En México, las evaluaciones del éxito empresarial jamás contabilizaban que los contribuyentes les pagábamos a las grandes corporaciones los impuestos, las instalaciones y hasta la luz. El costo social de tener millonarios en las listas de Forbes se convirtió en algo inconmensurable. Ante la inmensidad de lo que nos costó a todos la corrupción a gran escala, la oposición nos quiso hacer creer que la compra de un avión presidencial equivalía a la mordida de un conductor a un policía. Ahí dejaban de importar las cuantificaciones. Pero quizá lo que más les molesta son “los otros datos”, es decir, no sólo los que no pudo sumar la Auditoría Superior en el caso del vano aeropuerto de Texcoco, sino en las áreas en que usar las mediciones propias de la economía no sirven: valores, creencias, ideales. Eso que a la oposición le suena a metafísica y que, en efecto, lo es.
No todos deberían votar. El proyecto de sustituir a la política por la administración experta y a los juicios por los números fracasó cuando el Estado volvió a hablar de interés nacional y prioridades para compensar la peligrosa desigualdad. Cuando estuvo en el poder como “modernización” o como Pacto por México, habían creado una simbiosis funcional: el Presidente debía comportarse como CEO de una corporación llamada, por mercadotecnia, “México”, y los CEO se dedicaban a la planeación de una economía que era sólo para unas cuantas familias. El discurso neoliberal no tuvo para la mayoría de la población una experiencia positiva. El “derrame” económico nunca ocurrió y los salarios bajos se presentaban como la única forma de competir; nuestra “ventaja comparativa” era el empobrecimiento.

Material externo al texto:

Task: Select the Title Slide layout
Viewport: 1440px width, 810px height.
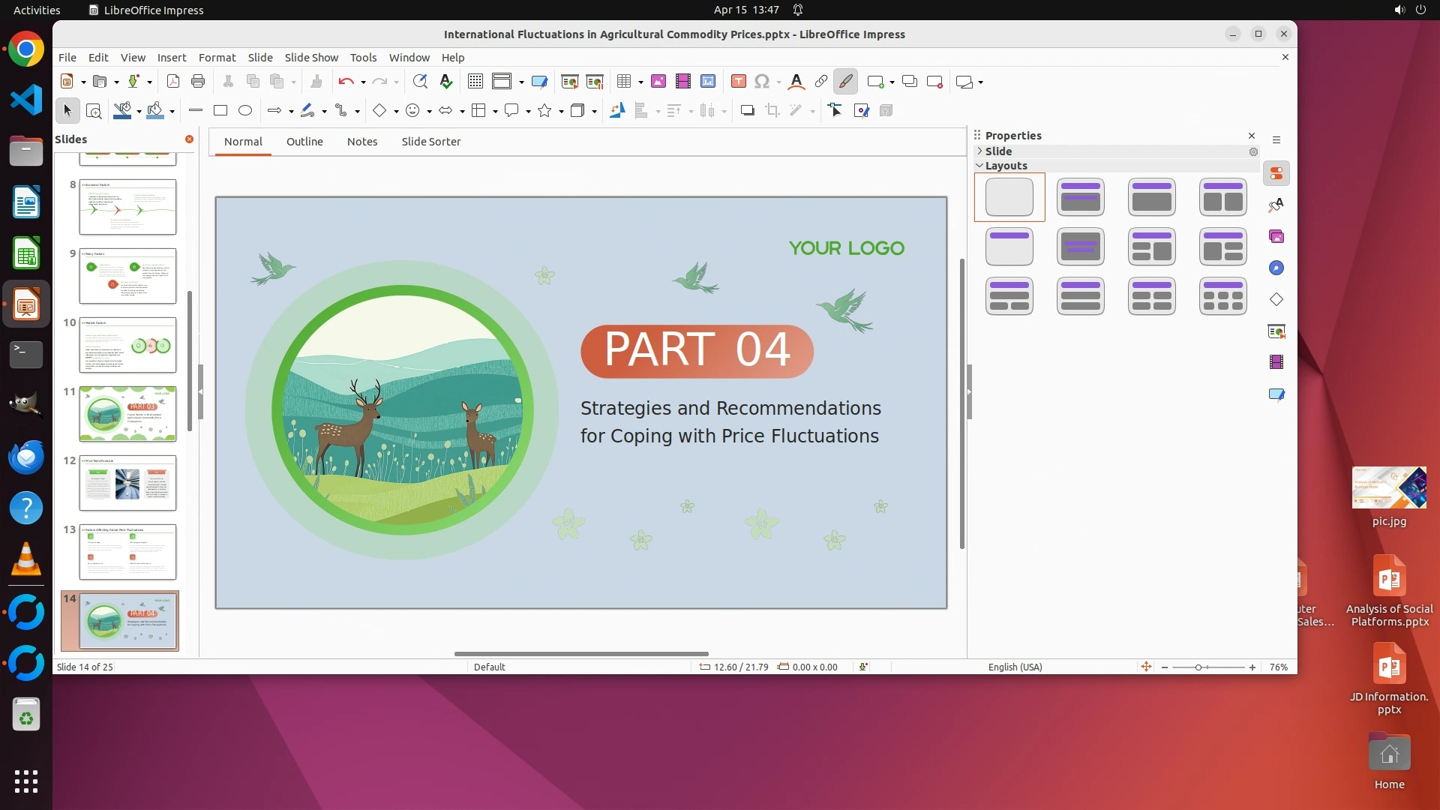Action: pos(1080,198)
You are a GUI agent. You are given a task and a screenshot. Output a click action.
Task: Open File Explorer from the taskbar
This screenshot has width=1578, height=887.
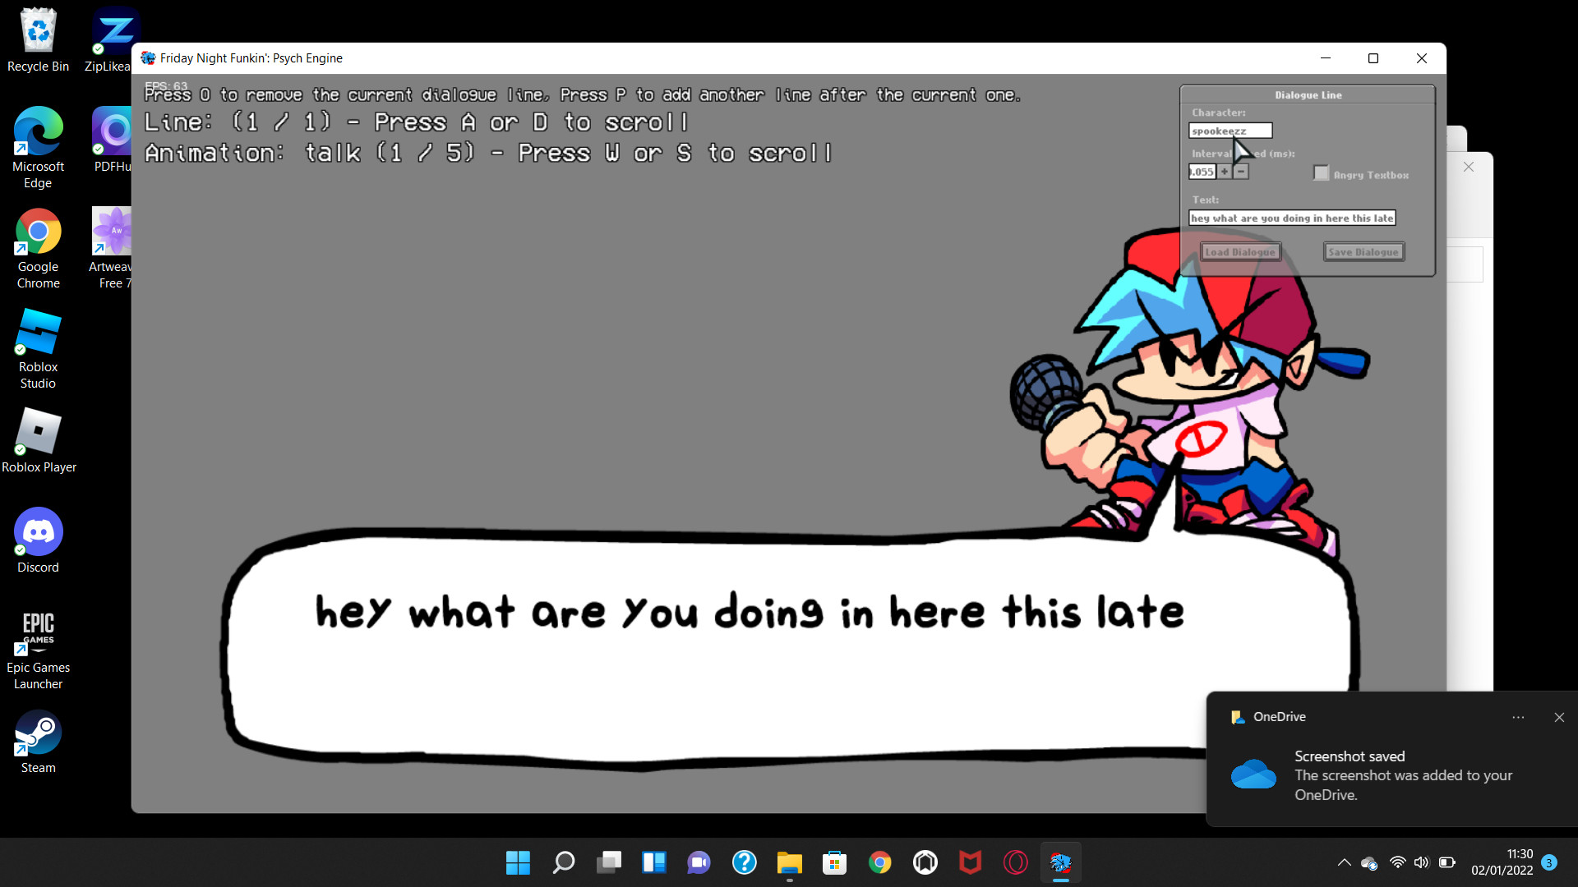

El cambio de coordenadas que significó la victoria electoral del lopezobradorismo hizo que los convidados de piedra hicieran su entrada en la política. La oposición vio en ello algo llamado “polarización”, es decir, lo que en cualquier democracia es que los conflictos se expresen de una forma pública, que haya más de una voz expresando lo que se entiende por el país. Ellos, que desde hacía tres décadas decían cómo debían ser los negocios, se toparon con algo desconocido: la política. Y se han tardado en entender que lo contrario a ésta no es la economía y sus mediciones, sino lo eterno.